The entries below contain a stretch that opens with the line containing "Task: Click the Ethernet" and closes with the line containing "Click the yellow"; set down that stretch exactly, both ends included, and nothing else.
DATASET EXCERPTS Start Marker
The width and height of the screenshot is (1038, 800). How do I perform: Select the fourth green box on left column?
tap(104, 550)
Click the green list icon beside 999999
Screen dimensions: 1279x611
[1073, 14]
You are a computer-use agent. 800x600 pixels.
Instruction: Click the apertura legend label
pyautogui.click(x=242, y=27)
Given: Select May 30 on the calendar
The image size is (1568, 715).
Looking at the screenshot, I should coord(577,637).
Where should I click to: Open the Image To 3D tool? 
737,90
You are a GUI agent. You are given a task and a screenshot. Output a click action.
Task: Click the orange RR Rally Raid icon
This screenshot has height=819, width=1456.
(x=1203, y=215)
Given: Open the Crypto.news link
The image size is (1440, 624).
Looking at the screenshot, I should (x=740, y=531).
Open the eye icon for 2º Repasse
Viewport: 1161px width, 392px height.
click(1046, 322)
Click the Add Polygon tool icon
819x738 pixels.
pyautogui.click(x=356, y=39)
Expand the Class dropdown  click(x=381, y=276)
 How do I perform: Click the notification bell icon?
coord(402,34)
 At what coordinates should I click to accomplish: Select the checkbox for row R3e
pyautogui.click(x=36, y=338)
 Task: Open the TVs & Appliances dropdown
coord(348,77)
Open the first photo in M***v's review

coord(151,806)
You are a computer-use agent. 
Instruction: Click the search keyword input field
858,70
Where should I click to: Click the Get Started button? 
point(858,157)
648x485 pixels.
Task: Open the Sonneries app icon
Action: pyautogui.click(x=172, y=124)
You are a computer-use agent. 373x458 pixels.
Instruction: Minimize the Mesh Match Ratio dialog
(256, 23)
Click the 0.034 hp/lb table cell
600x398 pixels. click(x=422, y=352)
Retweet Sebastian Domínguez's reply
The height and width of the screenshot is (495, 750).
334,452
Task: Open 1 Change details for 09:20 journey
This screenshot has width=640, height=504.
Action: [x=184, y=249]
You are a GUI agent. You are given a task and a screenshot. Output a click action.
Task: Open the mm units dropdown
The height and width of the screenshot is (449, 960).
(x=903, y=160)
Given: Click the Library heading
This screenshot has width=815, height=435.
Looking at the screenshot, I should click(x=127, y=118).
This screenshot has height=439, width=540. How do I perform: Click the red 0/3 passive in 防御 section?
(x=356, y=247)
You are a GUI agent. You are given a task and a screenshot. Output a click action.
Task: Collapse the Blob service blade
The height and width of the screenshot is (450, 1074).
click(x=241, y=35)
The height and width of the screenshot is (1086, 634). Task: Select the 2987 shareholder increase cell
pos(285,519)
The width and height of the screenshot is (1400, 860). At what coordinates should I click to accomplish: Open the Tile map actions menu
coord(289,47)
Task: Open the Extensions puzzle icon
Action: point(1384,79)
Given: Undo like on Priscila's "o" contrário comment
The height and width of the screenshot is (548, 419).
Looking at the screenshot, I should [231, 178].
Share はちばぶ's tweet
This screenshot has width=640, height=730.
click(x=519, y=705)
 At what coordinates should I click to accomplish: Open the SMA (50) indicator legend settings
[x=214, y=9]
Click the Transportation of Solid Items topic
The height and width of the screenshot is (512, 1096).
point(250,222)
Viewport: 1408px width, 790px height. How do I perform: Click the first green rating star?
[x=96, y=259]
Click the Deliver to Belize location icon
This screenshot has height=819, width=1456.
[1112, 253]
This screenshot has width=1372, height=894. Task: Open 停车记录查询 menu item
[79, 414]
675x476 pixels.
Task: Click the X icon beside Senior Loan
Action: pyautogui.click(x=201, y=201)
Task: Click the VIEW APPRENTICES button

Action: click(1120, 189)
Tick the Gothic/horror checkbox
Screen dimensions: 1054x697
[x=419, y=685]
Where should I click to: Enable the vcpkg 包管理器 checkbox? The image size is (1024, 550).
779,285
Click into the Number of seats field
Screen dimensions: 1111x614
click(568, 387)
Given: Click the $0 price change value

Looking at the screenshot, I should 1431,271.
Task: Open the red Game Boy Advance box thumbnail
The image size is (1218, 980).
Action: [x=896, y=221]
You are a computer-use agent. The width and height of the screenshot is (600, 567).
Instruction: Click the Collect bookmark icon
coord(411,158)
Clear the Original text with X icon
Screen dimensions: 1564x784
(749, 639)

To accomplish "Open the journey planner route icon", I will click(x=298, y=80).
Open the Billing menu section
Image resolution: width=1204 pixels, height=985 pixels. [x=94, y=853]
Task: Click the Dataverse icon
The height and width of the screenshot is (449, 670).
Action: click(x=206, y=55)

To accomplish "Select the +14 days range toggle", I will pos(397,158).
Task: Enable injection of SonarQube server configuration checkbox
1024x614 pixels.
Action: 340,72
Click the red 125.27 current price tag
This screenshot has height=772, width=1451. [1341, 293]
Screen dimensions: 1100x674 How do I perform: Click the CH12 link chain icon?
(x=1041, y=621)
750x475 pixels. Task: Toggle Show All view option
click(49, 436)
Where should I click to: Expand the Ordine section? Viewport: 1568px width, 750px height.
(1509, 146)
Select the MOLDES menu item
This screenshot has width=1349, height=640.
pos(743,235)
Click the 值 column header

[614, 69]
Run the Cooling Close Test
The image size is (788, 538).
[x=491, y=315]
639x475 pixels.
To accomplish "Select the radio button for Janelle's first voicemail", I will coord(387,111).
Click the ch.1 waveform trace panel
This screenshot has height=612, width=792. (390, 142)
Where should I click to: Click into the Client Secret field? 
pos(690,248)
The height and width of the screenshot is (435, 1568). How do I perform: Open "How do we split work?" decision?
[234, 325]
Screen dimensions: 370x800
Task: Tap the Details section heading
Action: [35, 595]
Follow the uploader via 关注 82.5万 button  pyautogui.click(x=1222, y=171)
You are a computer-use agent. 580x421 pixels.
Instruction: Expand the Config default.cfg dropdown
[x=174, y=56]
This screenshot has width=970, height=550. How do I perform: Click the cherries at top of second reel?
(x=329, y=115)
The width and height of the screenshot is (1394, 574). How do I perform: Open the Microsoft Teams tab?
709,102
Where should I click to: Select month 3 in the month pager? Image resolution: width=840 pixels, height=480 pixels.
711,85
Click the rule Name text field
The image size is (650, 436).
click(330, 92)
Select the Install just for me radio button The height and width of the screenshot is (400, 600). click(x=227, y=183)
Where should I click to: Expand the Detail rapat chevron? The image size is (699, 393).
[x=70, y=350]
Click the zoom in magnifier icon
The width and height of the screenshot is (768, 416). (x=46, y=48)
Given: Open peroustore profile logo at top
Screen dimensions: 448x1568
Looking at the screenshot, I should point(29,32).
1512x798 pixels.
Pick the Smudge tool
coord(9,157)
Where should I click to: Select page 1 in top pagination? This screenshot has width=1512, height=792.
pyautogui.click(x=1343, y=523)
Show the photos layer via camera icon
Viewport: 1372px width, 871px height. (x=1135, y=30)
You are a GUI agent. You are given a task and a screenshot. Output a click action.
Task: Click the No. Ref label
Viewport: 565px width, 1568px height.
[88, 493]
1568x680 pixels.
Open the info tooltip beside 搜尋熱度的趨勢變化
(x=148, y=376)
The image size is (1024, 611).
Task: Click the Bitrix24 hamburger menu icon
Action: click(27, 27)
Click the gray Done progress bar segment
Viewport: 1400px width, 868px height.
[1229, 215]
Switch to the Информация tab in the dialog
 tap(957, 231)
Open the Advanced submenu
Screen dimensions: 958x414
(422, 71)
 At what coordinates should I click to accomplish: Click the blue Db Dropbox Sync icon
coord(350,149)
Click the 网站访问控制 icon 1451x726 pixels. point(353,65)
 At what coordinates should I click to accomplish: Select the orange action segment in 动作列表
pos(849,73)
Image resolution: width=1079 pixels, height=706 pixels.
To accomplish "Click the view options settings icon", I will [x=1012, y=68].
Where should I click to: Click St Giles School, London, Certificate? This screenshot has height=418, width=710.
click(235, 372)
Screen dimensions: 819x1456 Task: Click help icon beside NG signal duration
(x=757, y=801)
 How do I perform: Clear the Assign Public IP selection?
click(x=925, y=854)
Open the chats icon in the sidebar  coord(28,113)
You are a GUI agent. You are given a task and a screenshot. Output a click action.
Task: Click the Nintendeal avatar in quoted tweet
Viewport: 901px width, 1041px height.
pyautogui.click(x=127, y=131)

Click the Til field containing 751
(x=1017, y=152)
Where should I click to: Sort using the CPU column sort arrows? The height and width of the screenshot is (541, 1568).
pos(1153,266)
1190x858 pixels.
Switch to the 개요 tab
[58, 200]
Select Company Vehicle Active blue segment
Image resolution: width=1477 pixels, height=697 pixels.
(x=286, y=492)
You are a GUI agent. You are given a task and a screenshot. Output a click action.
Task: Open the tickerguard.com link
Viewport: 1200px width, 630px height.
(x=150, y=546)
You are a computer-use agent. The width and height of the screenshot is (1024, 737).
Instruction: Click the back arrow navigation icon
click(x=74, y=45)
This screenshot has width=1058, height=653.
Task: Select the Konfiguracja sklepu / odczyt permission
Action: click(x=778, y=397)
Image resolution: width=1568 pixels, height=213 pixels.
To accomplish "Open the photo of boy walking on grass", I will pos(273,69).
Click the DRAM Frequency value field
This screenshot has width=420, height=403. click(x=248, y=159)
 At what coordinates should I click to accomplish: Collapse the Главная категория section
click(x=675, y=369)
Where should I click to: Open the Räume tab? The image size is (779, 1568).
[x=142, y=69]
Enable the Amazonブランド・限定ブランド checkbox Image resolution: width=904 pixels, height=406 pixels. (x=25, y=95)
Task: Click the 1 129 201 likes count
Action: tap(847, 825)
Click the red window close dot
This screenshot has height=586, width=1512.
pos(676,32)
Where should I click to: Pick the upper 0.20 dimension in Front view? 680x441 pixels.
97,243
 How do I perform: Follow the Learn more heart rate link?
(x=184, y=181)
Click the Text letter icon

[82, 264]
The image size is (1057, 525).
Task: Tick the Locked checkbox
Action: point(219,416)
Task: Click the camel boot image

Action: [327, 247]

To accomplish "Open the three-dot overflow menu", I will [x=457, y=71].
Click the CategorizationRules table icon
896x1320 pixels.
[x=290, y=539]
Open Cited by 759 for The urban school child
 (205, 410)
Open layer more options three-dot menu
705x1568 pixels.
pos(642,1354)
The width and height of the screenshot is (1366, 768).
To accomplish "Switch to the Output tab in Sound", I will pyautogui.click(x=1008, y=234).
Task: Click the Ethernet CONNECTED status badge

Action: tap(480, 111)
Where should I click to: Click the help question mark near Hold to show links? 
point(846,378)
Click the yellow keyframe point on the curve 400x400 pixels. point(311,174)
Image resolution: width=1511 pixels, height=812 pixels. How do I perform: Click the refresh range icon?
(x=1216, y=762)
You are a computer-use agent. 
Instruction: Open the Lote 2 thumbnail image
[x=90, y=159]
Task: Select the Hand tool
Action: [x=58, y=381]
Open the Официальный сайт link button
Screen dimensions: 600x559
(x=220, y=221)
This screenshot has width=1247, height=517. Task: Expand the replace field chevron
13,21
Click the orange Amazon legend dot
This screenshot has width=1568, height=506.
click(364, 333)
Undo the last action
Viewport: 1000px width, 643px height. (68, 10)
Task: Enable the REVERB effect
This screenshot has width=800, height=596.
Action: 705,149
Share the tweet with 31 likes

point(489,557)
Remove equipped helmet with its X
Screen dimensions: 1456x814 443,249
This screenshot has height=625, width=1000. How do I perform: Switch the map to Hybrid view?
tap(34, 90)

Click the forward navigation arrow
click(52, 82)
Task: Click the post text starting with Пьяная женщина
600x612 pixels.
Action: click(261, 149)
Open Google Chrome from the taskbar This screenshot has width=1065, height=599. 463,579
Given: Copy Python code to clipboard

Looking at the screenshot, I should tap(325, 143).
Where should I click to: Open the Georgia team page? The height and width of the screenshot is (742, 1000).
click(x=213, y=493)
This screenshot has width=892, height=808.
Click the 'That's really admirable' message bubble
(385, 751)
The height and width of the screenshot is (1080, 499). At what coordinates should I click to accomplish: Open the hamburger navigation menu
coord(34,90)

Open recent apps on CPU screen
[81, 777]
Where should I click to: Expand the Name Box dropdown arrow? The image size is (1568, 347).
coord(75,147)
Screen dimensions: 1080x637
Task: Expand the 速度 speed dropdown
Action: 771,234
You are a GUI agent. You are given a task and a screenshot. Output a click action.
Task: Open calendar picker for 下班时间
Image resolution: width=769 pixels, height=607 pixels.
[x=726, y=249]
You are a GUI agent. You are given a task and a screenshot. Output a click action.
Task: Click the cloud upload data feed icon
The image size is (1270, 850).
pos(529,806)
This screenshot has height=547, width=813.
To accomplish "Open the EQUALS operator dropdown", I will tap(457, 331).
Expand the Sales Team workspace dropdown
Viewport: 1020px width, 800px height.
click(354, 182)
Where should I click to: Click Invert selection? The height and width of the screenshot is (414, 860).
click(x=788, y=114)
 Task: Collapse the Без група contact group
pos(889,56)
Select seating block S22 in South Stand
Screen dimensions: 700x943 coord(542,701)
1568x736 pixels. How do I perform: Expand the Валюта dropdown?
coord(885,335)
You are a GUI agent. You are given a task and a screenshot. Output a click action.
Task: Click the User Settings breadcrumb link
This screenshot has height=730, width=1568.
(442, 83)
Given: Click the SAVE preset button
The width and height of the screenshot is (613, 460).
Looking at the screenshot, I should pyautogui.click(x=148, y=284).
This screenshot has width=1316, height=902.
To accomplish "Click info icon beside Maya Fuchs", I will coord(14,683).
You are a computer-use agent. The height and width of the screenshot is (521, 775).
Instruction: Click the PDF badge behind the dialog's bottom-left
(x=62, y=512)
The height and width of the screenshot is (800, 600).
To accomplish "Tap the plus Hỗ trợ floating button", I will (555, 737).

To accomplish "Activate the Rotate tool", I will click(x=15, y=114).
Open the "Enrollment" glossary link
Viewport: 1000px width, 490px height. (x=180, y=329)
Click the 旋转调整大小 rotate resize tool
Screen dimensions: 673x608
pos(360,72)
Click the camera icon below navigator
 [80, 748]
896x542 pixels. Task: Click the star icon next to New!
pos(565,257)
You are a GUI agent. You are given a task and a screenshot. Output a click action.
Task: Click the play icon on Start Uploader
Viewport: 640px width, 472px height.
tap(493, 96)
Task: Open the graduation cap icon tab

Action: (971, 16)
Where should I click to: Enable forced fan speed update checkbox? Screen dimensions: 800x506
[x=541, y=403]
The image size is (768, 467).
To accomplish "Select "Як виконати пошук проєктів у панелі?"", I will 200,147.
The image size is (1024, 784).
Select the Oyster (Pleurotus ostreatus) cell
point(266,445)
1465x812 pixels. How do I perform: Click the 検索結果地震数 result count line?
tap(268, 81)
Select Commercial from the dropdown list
DATASET EXCERPTS End Marker
> RESPONSE:
Task: Click the Ethernet CONNECTED status badge

Action: tap(480, 111)
Where should I click to: Click the help question mark near Hold to show links? 
point(846,378)
Click the yellow keyframe point on the curve 400x400 pixels. point(311,174)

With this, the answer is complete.